**Task instructions**
Continue the news passage about the Oaklawn Cemetery mass grave search from the point where it stops.
*** Given text ***
Researchers searching Oaklawn Cemetery for remains of victims of the 1921 Tulsa Race Massacre are pursuing legal approval to exhume and study bodies discovered in their October dig, which revealed a mass grave.
"Additional investigations are needed to confirm the actual dimensions of the mass grave and collect detailed data on the remains themselves to assess, to the extent possible, the demographics (age at death, sex, and likely ethnicity) of this burial population, cause of death, and potential evidence of trauma," the investigators said in a report released Thursday. "These variables are vital for associating these individuals with the Tulsa Race Massacre. The City is pursuing the requisite medico-legal authorization to facilitate exhumation."
The team believes they have discovered the resting place of at least 12 individuals, though they say it's possible more than 30 individuals are buried there in total.
*** End of Given text ***
*** Extracted entries ***
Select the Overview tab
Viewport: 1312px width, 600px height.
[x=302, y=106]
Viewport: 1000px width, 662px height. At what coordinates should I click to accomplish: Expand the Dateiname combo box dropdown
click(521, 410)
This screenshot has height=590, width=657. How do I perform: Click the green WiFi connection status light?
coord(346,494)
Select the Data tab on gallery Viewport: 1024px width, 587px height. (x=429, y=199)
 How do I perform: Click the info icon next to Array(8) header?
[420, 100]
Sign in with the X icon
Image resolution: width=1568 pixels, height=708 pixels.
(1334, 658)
*** End of Extracted entries ***
*** Extracted entries ***
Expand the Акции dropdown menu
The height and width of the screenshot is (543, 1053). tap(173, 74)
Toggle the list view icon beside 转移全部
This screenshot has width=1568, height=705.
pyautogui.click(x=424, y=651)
*** End of Extracted entries ***
**Task response**
"Typically, to get the full story on how an event like that mass grave could occur, we will need to expose it to its entirety, but this is our next phase, is excavating in a way to determine the context of the burials" said Dr. Phoebe Stubblefield, a forensic anthropologist partially leading the investigation, on a virtual meeting of the city's 1921 Tulsa Race Massacre Graves Investigation Public Oversight Committee on Thursday evening.
The Thursday meeting was largely focused on presenting findings; the oversight committee and investigation committee are set to reconvene in January to discuss potential next steps and further excavations in Oaklawn and other locations.